**Text shown**
The section of the line between Parker and Knox was abandoned by the B&O in 1964, but the tracks were not removed until 1982. The railroad ran north along the Allegheny River for about four miles until it reached the small borough of Foxburg where it crossed over the river, and the Allegheny Division of the Pennsylvania Railroad on the old Foxburg Bridge. The Pennsylvania RR in downtown Foxburg has been gone for many years, but a new rail trail is in development along the old right-of-way. The B&O's Foxburg Bridge was demolished on July 24, 2008. The Northern continued northeast of Foxburg, passing through the communities of St. Petersburg, Turkey City, and Knox. Before 2001, the Northern had tracks in the borough of Knox, which were used by the Knox and Kane Railroad. The main customer of the line was the Knox Glass Bottle Company, but once the company shut down, the line was abandoned. Attempts were made to create a tourist railroad to Knox, but this plan was not successful. The tracks were eventually removed and more of the Northern Subdivision was lost to history. The K&K made the southwest end of the line at Clarion Junction, just past Shippenville.

**Exercise aim**
Continue the history of the B&O rail line through Foxburg and Knox, starting after its last sentence.

**Provided data**
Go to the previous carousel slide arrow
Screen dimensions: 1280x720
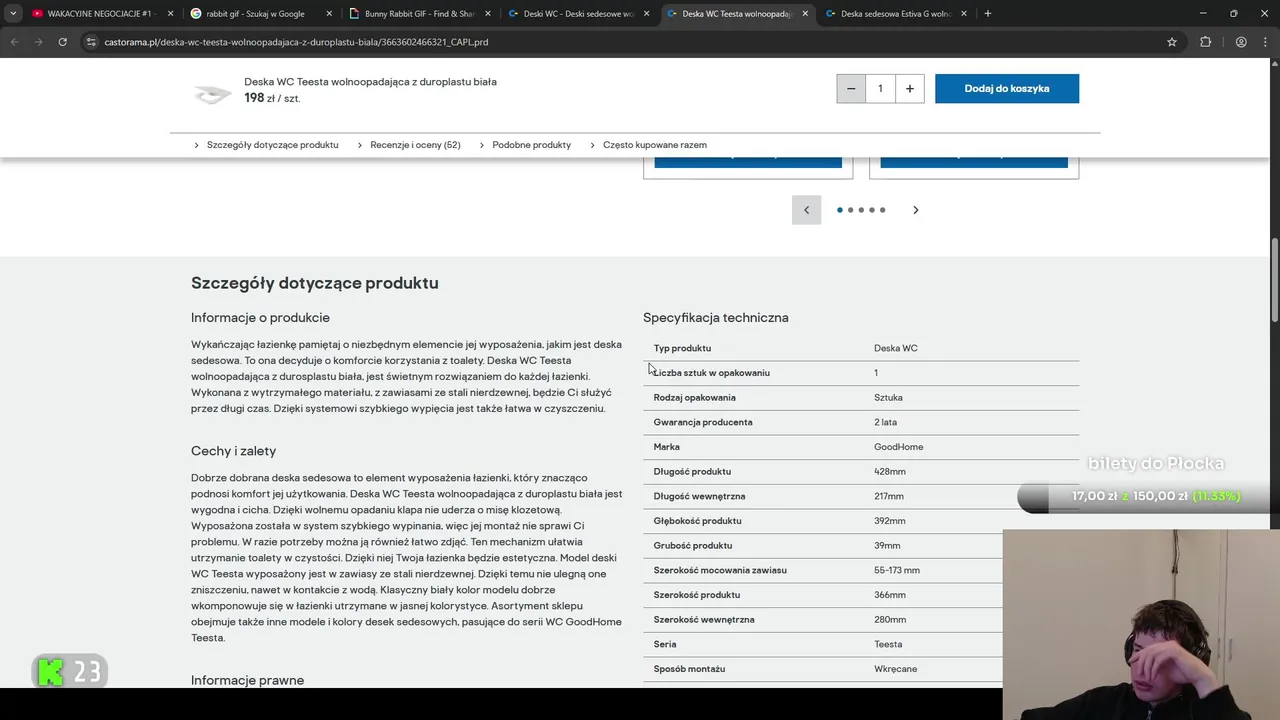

**Expected answer**
=== Clarion Jct. to Mount Jewett ===
From Clarion Jct., the K&K wound its way through fields and woods just outside Clarion, and then passed through the village of Lucinda. Between 1987 and 2005, the K&K had its rolling stock and locomotives located in the small village Marienville. The trains were eventually moved to Kane in early 2006. Between 1987 and 2004, the railroad ran a tourist railroad from Marienville to Kane, then passed through the borough of Mount Jewett to Kinzua Bridge State Park. The Northern Sub. had its official north end of the line located in Mount Jewett, but the K&K decided to extend the line to the Kinzua Bridge (that was once owned by the Erie Railroad) where the train would take tourists over the viaduct. In 2003, half the viaduct was toppled over by a tornado. The K&K ran the train to the park for another year, but service was ultimately cut, due to the loss of riders wanting to go over the bridge. Another tragedy struck in March 2008. Arsonists set fire to the enginehouse where the locomotives were kept after being moved from Marienville. Later that year, the Knox and Kane was sold at auction, but the stretch of rails operated by the K&K were left in place. Most of the tracks dated back to the 1920s when most of the original gauge rail was replaced with rail on the Northern Subdivision. In the spring of 2010, the Kovalchick Corporation began the long process of removing the rail crossings along state roads between Clarion and McKean counties.